March 1, 2001 With love and longing, Anne Dandurand

 

 

 

 

 

Dandurand, evocative in two languages.

Dandurand, evocative in two languages.

Photo by Andrew Dobrowolskyj

 

by Alyson Grant

For Concordia writer-in-residence Anne Dandurand, writing is the ultimate gesture of love.

“There’s a lot of solitude and you are condemned to poverty as a writer, but you do it for the love of someone you’ll never know — the reader,” Dandurand said at an interview in her cozy Concordia office.

Dandurand got hooked on the intimate relationship between reader and writer after the publication of her first book 20 years ago. She was waiting in line at a bank when a woman behind her told her that her book had put a ray of sun into her life.

“I almost fainted and I don’t know if I even thanked her, but suddenly, from there, writing to me was giving something to somebody else,” Dandurand said.

After that exchange, Dandurand gradually moved away from acting and journalism to become a full-time fiction writer. She has made good on her commitment to giving to readers with the publication of several celebrated novels and collections of short stories. Readers, in turn, have made Dandurand one of Quebec’s most loved and respected French-language authors.

Dandurand’s work-in-progress may take her out of her French world for a while, however. Like her hero, Franz Kafka, whose picture she keeps in her home office, she is now trying her hand at writing in another language.

“I think in English every Wednesday when I’m here, and even when I’m on my way here in the metro, so I took the opportunity to start writing in English,” she said. “It’s like being in a new universe, a new country that I’ve never seen.”

The work’s title is Radioscopy of a Few Sorrows, and it promises some of Dandurand’s familiar subjects: love and sexuality. But the writing is also highly experimental.

“I asked myself how can we now write a love story that is not sentimental but can show all the kinds of love that can be,” Dandurand said. “We see love everywhere in an imperialistic way between a man and a woman, but there can be love between men and between women, so I wanted a more universal way of looking at love.”

Her solution is to have the main character talking to an “S,” leaving gender ambiguous. “I’ll eventually translate it myself, but that kind of game is much harder to do in French,” Dandurand said.

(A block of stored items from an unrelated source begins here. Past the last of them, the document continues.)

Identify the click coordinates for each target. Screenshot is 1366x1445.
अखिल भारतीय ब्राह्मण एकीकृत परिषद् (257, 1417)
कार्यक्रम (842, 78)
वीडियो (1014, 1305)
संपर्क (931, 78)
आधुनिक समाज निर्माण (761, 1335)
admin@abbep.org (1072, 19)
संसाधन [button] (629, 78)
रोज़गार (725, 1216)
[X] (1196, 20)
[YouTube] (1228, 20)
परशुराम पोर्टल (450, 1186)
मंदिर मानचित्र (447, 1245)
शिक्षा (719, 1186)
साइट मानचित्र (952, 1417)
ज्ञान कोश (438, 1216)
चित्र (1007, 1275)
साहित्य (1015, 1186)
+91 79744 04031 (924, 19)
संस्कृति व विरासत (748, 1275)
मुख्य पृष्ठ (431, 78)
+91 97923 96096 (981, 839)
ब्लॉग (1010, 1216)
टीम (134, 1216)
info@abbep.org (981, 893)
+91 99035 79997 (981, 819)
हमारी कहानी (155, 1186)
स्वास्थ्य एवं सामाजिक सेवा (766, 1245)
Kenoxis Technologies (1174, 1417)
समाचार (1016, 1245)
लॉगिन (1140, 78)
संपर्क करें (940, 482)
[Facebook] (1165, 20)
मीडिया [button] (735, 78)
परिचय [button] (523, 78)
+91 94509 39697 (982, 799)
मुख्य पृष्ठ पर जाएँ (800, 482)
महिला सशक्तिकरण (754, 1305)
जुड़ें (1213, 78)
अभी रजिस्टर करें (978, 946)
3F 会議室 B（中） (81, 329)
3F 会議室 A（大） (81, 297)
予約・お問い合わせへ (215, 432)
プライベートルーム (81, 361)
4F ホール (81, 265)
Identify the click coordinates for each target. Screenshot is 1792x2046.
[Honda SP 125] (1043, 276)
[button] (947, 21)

English or French, Dandurand writes with passion. “I write for life, and I try to change, if only by a comma, the way society is,” she said. “I think that every good writer does that, tries to change power abuses. A good poem can change your political stance in life.”

Dandurand’s writing, if not overtly political, does draw attention to life’s less fortunate. Her characters are often the disaffected, the lonely, the suffering. “I’m more drawn to the forgotten, because there are so many, and we never hear from them,” she said.

In addition to characters on the page, Dandurand also brings characters to life through her work as a designer doll artist. She turns special Barbie-sized dolls into evocative and powerfully life-like creations.

“I do everything, change the hair, put on lashes, everything, and I make the costumes and the décor,” she said.

“When I do a makeover, it immediately gives a soul to the doll.”

One of those dolls sits smoking behind Dandurand’s computer on her desk and seems a third presence in the room. Like her writing, the dolls, with their amazing detail and strong personalities, are clearly a gesture of Dandurand’s love. They are also indication of her artistic power and experience.

Dandurand brings that experience to her work as writer-in-residence.

“For those students who want to meet me, I can be of some help. I’m not like their teacher, I am neutral,” she said. “Perhaps that makes me more harsh or more sweet, but I can bring them experience as a writer.”

Some titles by Anne Dandurand: La marquise ensanglantée, Deathly Delights (L’Assassin de l’intérieur/Diables d’espoir), The Waiting Room (La Salle d’attente), The Cracks (Un Coeur Qui Craque).